Alterations in anti-oxidative defence enzymes in erythrocytes from sporadic amyotrophic lateral sclerosis (SALS) and familial ALS patients.

BACKGROUND: Overproduction of nitric oxide (NO) and hydrogen peroxide (H(2)O(2)) may be an important factor in the pathogenesis of amyotrophic lateral sclerosis (ALS). Owing to their ability to permeate through biological membranes, excess NO and H(2)O(2) may be present in the media surrounding motor neurones. Anti-oxidative defence enzymes (ADEs) in erythrocytes are capable of detoxifying reactive oxygen species (produced endogenously or exogenously), but may also be structurally modified and inactivated by reactive oxygen and nitrogen species. Both balanced and coordinated ADE activities are of utmost importance for their correct physiological function.
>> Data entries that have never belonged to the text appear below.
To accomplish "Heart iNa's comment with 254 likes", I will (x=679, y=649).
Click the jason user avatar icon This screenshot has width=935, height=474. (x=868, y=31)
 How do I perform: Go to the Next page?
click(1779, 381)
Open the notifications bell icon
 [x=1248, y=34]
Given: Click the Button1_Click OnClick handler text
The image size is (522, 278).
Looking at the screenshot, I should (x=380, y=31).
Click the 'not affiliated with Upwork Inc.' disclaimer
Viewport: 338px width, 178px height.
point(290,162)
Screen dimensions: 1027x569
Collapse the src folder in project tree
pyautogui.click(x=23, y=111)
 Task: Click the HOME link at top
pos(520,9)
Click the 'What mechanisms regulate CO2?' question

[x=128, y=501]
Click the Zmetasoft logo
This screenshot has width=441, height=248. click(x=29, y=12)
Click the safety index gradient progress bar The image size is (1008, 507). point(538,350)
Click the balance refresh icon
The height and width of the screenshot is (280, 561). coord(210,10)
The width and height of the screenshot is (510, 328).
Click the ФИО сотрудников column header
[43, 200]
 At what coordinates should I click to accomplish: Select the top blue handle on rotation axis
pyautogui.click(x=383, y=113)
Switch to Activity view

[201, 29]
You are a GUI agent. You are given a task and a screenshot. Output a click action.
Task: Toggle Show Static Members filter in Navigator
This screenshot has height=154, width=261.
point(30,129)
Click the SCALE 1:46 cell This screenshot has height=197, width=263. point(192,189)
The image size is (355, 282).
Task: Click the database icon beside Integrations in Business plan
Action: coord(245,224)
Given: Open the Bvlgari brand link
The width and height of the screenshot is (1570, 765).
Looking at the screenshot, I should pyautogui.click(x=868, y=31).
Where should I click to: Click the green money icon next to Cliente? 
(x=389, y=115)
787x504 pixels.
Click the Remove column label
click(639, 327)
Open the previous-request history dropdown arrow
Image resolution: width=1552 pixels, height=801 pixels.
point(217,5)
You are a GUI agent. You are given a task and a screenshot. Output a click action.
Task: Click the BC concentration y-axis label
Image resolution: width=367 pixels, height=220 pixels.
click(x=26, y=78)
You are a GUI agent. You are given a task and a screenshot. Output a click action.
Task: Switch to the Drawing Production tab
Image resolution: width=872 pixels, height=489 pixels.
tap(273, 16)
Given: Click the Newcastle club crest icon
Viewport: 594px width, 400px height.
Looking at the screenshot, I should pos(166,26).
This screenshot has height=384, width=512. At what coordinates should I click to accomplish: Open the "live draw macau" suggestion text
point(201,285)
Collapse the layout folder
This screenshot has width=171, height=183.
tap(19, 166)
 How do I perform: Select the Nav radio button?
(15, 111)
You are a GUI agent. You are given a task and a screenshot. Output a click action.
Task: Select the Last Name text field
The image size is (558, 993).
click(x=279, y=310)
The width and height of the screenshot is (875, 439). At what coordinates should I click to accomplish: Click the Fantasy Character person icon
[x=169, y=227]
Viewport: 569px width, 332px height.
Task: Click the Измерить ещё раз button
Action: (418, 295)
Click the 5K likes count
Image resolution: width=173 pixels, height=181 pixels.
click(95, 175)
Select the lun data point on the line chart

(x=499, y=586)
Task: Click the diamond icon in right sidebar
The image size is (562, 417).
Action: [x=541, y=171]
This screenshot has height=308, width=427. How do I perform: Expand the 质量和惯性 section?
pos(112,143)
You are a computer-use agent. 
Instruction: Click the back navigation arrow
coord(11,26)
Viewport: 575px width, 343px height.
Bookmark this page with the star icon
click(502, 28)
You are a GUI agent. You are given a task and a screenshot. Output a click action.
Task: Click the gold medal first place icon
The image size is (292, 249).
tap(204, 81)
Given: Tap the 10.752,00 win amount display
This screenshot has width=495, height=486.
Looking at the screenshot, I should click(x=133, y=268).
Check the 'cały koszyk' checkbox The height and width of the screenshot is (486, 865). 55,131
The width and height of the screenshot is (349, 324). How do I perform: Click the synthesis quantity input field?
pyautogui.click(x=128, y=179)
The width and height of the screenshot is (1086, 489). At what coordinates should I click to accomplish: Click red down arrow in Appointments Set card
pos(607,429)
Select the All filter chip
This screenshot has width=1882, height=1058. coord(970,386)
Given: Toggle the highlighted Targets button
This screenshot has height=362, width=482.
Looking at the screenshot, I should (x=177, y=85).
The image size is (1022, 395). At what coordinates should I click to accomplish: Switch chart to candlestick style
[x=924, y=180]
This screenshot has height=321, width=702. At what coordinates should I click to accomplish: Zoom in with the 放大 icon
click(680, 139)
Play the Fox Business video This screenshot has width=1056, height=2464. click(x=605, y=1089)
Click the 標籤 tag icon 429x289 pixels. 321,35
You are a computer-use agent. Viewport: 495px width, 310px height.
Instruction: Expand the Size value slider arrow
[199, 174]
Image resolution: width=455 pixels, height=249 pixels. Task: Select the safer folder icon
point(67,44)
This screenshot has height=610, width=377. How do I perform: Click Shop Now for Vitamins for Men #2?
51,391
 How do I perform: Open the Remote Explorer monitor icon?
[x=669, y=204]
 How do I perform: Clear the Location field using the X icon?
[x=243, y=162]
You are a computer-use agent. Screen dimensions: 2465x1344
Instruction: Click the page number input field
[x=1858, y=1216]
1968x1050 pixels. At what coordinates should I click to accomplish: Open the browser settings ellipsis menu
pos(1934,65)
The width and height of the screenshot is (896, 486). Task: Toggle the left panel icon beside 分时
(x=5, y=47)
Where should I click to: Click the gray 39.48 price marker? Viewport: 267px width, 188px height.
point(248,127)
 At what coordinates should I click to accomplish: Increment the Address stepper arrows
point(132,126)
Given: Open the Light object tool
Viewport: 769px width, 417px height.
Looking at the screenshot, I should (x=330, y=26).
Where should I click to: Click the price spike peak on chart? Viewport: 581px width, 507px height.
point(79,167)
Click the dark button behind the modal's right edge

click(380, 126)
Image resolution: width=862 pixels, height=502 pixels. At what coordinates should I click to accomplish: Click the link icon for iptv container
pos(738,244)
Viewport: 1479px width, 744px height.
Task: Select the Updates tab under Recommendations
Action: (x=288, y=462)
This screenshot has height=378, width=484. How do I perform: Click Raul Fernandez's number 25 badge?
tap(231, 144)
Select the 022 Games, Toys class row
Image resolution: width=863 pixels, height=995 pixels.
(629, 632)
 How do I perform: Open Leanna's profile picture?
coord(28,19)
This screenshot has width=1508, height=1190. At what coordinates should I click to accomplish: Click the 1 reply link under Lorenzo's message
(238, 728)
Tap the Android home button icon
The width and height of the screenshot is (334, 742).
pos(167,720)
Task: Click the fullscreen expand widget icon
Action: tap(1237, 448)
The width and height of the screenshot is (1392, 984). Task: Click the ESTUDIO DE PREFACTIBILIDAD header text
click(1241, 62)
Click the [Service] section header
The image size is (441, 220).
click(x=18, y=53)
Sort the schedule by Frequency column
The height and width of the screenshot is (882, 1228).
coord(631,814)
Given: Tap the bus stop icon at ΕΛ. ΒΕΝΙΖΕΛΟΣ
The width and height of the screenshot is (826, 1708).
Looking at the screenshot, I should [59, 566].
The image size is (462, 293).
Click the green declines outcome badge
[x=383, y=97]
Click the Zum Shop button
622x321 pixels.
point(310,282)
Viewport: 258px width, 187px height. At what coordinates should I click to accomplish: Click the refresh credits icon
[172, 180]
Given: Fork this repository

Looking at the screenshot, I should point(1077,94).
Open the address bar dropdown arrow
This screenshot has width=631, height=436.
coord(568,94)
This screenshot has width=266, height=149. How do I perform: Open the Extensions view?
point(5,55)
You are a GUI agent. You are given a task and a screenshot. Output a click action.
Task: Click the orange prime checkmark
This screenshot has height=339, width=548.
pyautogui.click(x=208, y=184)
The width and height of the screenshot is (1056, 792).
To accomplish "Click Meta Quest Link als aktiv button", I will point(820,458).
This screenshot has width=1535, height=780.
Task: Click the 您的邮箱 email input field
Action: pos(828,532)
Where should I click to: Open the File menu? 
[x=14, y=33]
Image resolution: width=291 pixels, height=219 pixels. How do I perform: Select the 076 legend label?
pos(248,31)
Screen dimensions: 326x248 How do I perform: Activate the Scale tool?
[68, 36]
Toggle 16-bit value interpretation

METHODS: We determined activity of the following ADEs: copper-zinc superoxide dismutase (CuZn SOD), catalase (CAT), glutathione peroxidase (GSH-Px) and glutathione reductase (GR) in erythrocytes from sporadic ALS patients [SALS (-/+)], familial ALS patients with the Leu144Phe mutation in the SOD1 gene [FALS (+/+)], asymptomatic carriers with the Leu144Phe mutation in the SOD1 gene (+/-), and control subjects (-/-). We also examined the in vitro effect of diethyldithiocarbamate (DDC) on CuZn SOD activity in erythrocytes from FALS patients, SALS patients and control subjects.
RESULTS: The influence of the Leu144Phe mutation and/or disease was apparent for ADE activities measured in all three patient groups. The SOD1 gene mutation decreased CuZn SOD and GSH-Px activity (two-way ANOVA, significant mutation effect). We noted that the disease also contributed to decreased CuZn SOD activity in SALS patients in comparison with the control group (two-way ANOVA, mutation and disease effect). The disease also influenced CAT and GR activity. CAT activity was decreased in both SALS and FALS patients. In all three patient groups, GR activity was higher than in the control group. Finally, DDC inhibited CuZn SOD activity in erythrocytes from control subjects, FALS (Leu144Phe) patients and SALS patients; however, its effect was more pronounced and significant in FALS patients.
CONCLUSIONS: Changes in erythrocyte ADE activities suggest that oxidative stress, involved in the motor neurone pathogenesis of SALS and FALS, also has systemic effects. Differences in ADE systems between the study groups revealed the presence of different types of oxidative pressure, indicating the potential additional benefit of individually designed anti-oxidant cocktail therapies.